Penjara
Putu Setia ;
Pengarang; Wartawan Senior Tempo
|
TEMPO.CO, 11 Februari 2017
... hidup di bui bagaikan burung, bangun pagi makan nasi jagung,
tidur di ubin pikiran bingung, apa daya badanku terkurung...
Lagu lawas
yang dinyanyikan band D"lloyd ini sudah dilupakan orang. Semua sudah
kedaluwarsa. Istilah bui sudah tak lagi digunakan. Dalam kamus, kata bui
sudah dirujuk ke penjara. Adapun istilah penjara sudah pula tak dipakai. Kata
itu kurang sopan. Penggantinya lembaga pemasyarakatan, tempat yang digunakan
untuk kembali "memasyarakatkan" mereka yang tercerabut dari
"masyarakat".
Fasilitas
dalam penjara juga jauh dari lirik lagu dangdut era 1970-an itu. Apalagi
penjara sekelas Sukamiskin. Tak ada nasi jagung dan tidur di ubin. Penghuni
Sukamiskin orang-orang yang jauh dari miskin. Apalagi sejak 2012, ketika
Sukamiskin hanya diperuntukkan bagi terpidana kasus korupsi, yang ada adalah
kemewahan dibanding penjara lain. Terhukum yang seharusnya menjadi
"orang binaan" justru bisa membina para sipir. Mereka bisa
mendirikan saung untuk kongko sesama teman. Mereka bisa minum-minum bak di
sebuah restoran di luar penjara. Dan ketika sedikit batuk-batuk, mereka bisa
mendapatkan surat keterangan berobat ke luar penjara. Bahwa yang dituju klinik
kesehatan yang menyediakan apartemen adalah kebetulan yang sudah dirancang.
"Mereka
orang-orang terdidik," begitu alasan Denny Indrayana ketika menjabat
Wakil Menteri Hukum, yang punya ide mengumpulkan napi koruptor di Sukamiskin.
"Mereka juga punya hak asasi dan punya martabat," begitu alasan
Kepala Lembaga Pemasyarakatan Sukamiskin, Dedi Handoko, untuk menjelaskan
kenapa terhukum itu bisa seenaknya mendirikan saung.
Di Sukamiskin,
para koruptor bisa tidur di kamar sendirian dengan fasilitas yang sempurna.
Ada tempat tidur dengan kasur busa, toilet, dan pendingin ruangan.
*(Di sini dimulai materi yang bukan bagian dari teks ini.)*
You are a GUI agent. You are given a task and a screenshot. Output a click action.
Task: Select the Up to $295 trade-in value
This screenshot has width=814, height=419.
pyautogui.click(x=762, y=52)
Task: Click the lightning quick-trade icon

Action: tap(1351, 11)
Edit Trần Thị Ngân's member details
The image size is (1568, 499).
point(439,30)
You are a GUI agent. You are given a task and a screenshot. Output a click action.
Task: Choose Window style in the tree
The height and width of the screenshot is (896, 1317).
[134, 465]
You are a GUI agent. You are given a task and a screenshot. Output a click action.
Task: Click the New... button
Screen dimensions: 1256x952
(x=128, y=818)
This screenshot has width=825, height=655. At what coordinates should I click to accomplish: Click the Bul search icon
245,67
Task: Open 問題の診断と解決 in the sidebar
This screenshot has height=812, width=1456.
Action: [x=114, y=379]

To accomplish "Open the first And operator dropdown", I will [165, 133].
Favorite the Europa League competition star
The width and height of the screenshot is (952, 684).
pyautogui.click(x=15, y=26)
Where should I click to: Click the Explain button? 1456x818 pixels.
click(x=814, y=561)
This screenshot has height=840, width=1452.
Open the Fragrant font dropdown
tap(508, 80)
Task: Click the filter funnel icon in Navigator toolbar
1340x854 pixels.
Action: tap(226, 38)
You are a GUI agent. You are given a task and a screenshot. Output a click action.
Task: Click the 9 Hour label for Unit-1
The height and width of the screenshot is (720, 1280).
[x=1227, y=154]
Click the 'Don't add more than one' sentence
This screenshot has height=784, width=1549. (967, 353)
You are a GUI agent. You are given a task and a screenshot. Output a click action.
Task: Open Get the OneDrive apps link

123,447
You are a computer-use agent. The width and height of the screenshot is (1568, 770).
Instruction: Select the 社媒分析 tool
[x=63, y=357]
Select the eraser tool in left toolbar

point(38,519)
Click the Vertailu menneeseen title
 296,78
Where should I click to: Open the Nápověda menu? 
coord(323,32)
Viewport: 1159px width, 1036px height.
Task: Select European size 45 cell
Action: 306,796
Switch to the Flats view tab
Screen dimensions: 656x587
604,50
Ini yang
membedakan dengan penjara di tempat lain yang bukan dihuni koruptor. Napi
non-koruptor bisa benar-benar tidur di ubin secara berdesakan, bahkan dengan
tubuh yang tak sempurna telentang. Antre ke toilet kalau tidak mau menampung
air seni ke botol minuman. Makan seadanya jatah penjara, meski bukan lagi
jagung. Jagung sudah mahal karena diimpor. Penjara-penjara kelebihan
penghuni, tapi tidak di Sukamiskin, yang masih ada kamar kosong.
Kenapa para
penghuni penjara harus dibedakan kastanya, sementara mereka sama-sama
terpidana dan telah diputus bersalah oleh mahkamah yang sama? Memisahkan
narapidana wanita dan pria, tentu masuk akal agar tak terjadi
"kekacauan" pada saat nafsu manusia yang alami memuncak. Memisahkan
terpidana anak-anak dengan dewasa juga perlu agar anak-anak bisa diselamatkan
masa depannya, yang masih panjang, untuk kembali ke masyarakat normal.
Bukankah penjara sudah menjadi lembaga pemasyarakatan? Tetapi memisahkan
mereka yang dihukum karena mencuri kambing dengan mereka yang melakukan
korupsi miliaran rupiah seharusnya tak terjadi. Begitu pula terpidana kasus
narkoba yang tidak ada kaitannya dengan rehabilitasi karena bukan pengguna.
Tak ada alasan untuk membedakan mereka ini.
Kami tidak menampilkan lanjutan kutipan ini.